Neurosurgery—the cutting and fixing of the brain. That was Gilbert’s job.
Another image. It felt like a memory, but Alice wasn’t sure whose.
The image was of a house. It was a house on a street she passed every day on her way home from school.
It was the house on the street where she’d found the brain.
Alice looked up.
She’d been walking without paying attention, but now she stopped. She pulled her hand away from the brain and rubbed her fingers. They were slick with sweat and the fluid that oozed from the gray organ.

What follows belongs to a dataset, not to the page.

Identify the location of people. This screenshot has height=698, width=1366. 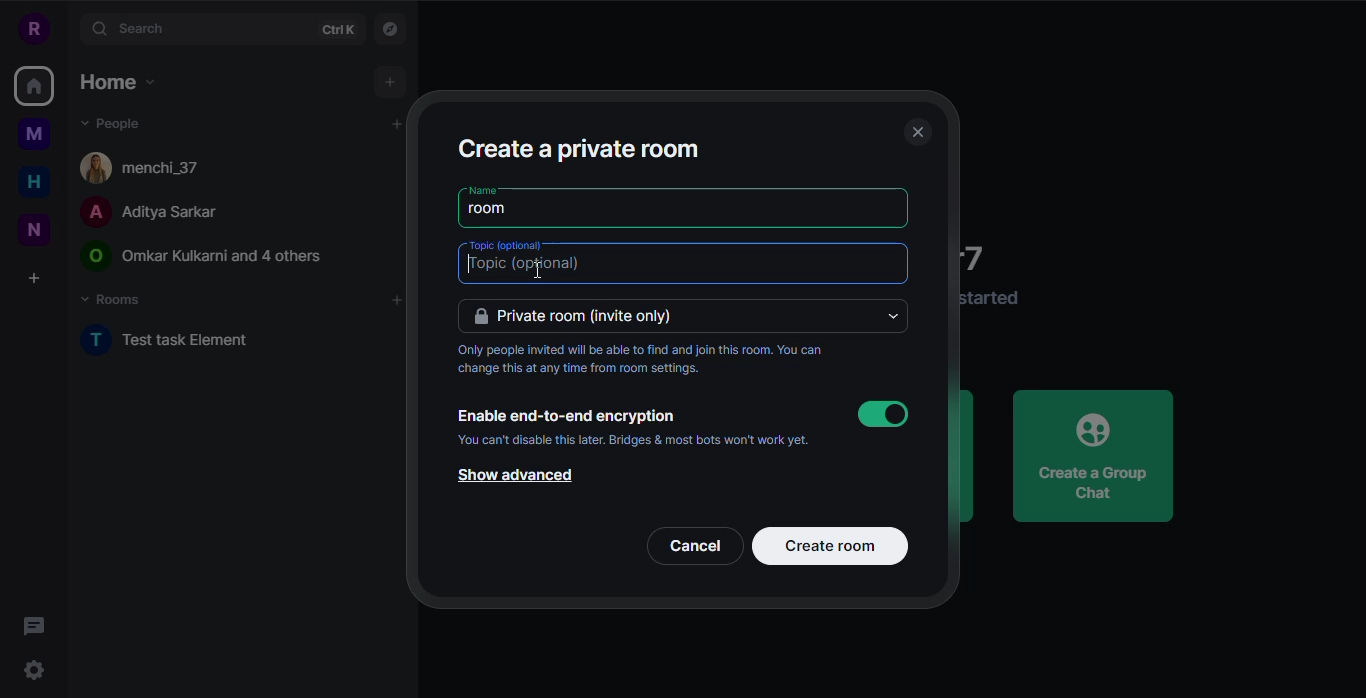
(151, 165).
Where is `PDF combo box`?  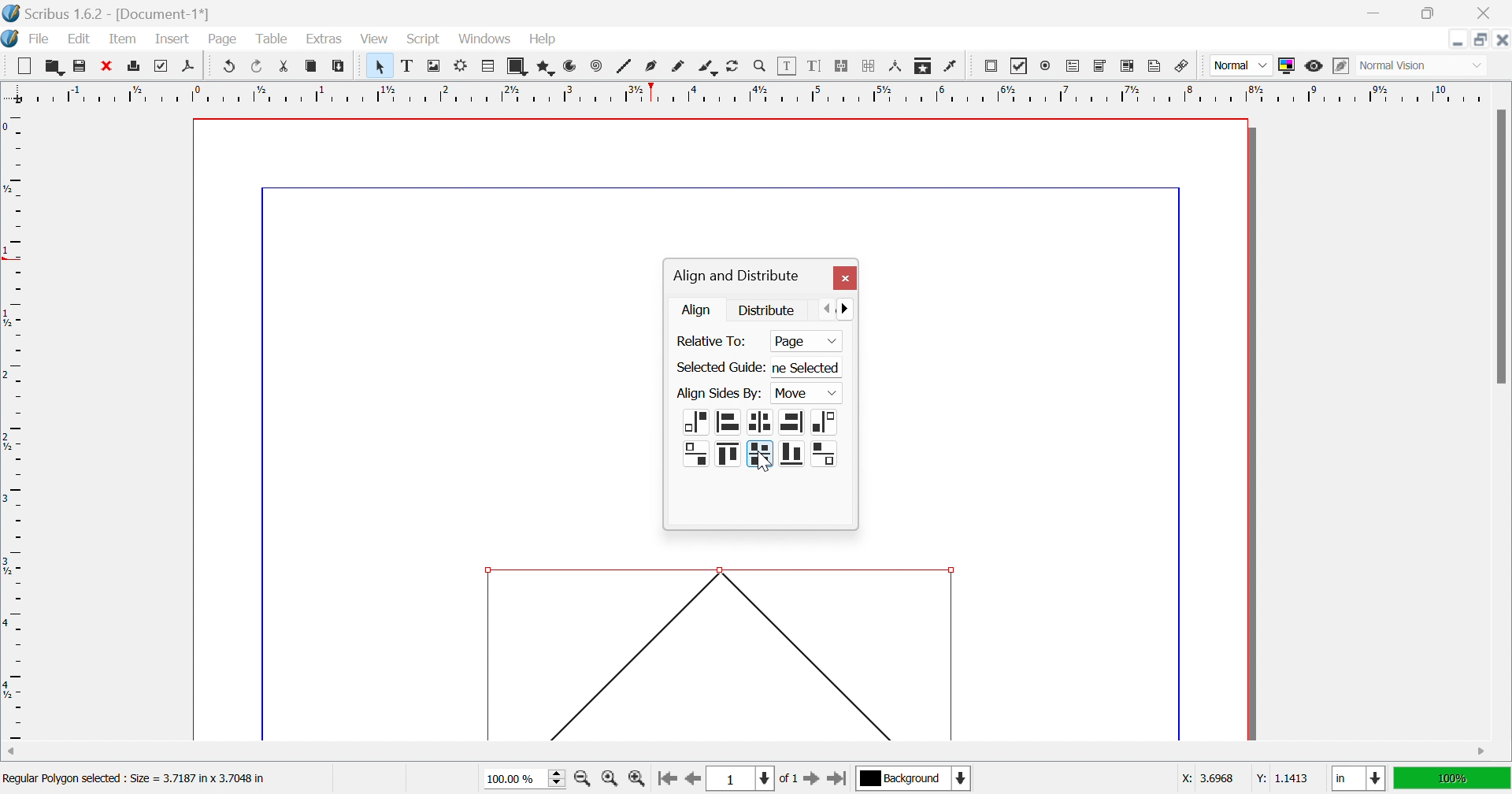
PDF combo box is located at coordinates (1101, 66).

She stared at the house and shivered.
It wasn’t a particularly scary house. It looked like all the others in the neighborhood, with a tree in the yard in front of it. The grass was green, and there were flowers in a patch of earth beside the porch. It was a normal, everyday house, nestled among lots of other normal, everyday houses. And that’s what made Alice shiver.
Alice didn’t think twice about stepping off the sidewalk and walking up the path to the front porch.
She remembered this house as if it were her own. She knew that the front-door key was under the potted plant to the left of the front door. Sure enough, she lifted the plant and there it was. Exactly where Gilbert had always left it.
Alice twirled the key in her hand, because that’s what Gilbert liked to do. Then she pushed it into the keyhole and opened the door.
Stepping inside, she found the house exactly as she’d left it.
No! her brain screamed. You’ve never been here before! Get out! Get out while you can!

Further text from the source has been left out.